→ Directions
All lines holding the word "will" should be located in the records and copied.

Source data:
((

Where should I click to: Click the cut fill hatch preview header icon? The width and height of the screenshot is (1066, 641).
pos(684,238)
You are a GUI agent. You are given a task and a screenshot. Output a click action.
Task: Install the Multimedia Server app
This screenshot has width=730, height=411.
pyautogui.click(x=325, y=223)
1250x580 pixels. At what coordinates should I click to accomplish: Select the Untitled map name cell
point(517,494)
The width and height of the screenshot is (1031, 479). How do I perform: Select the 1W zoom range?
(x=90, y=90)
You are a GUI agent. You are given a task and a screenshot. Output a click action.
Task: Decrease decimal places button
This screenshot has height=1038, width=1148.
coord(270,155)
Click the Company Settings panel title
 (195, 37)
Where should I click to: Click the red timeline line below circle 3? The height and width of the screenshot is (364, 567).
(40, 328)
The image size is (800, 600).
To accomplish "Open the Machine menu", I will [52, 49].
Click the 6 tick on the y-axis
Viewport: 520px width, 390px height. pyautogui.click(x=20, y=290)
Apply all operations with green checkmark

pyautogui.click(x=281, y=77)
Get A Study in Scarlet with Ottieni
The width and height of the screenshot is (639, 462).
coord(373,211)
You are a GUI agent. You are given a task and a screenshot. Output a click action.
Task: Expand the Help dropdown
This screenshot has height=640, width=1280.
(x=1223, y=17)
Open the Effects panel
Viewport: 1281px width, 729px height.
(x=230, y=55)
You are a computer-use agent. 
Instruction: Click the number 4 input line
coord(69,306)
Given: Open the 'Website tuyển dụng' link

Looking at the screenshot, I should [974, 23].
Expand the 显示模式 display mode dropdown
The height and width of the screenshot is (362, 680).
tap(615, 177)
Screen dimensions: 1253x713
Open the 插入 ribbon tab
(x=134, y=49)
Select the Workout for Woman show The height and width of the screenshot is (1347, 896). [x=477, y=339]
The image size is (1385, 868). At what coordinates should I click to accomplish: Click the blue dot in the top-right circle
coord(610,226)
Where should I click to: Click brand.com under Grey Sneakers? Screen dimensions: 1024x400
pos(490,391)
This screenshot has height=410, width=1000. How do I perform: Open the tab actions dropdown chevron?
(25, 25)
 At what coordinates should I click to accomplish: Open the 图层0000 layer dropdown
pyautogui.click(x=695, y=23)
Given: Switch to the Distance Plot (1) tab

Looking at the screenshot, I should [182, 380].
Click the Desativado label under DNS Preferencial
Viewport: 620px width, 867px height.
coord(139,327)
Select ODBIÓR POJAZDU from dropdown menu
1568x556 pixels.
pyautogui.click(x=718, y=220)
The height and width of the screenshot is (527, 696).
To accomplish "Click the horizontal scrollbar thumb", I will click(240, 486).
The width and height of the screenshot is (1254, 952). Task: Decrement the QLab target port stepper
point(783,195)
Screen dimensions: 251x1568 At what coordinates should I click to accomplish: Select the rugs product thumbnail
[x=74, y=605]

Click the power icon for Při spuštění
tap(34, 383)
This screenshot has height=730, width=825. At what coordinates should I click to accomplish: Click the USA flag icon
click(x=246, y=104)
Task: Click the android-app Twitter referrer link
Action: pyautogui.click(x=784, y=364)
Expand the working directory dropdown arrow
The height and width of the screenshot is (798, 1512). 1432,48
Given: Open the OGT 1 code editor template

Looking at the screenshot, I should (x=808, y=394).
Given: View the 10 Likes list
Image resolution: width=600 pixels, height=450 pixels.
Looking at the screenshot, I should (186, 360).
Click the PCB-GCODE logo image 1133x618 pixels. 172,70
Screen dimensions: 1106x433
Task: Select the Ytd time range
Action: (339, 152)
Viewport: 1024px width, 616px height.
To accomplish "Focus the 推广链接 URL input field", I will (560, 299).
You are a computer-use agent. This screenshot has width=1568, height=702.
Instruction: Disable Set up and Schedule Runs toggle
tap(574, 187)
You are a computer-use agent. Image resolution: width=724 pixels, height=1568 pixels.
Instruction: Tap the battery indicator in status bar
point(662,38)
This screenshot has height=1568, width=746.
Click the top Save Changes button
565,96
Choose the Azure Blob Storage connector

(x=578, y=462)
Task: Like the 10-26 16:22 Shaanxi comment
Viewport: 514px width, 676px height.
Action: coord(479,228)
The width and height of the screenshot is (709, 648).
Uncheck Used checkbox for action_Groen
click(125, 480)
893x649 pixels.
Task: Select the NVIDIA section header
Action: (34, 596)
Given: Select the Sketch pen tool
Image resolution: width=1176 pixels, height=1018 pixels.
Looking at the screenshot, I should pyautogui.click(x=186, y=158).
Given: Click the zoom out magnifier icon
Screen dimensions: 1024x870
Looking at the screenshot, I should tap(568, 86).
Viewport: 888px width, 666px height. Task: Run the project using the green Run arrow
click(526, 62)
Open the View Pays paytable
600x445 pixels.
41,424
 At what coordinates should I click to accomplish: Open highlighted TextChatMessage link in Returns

))

→ Solution for this problem
To accomplish "Open the Machine menu", I will [52, 49].
To accomplish "Click the horizontal scrollbar thumb", I will click(240, 486).
To accomplish "Focus the 推广链接 URL input field", I will (560, 299).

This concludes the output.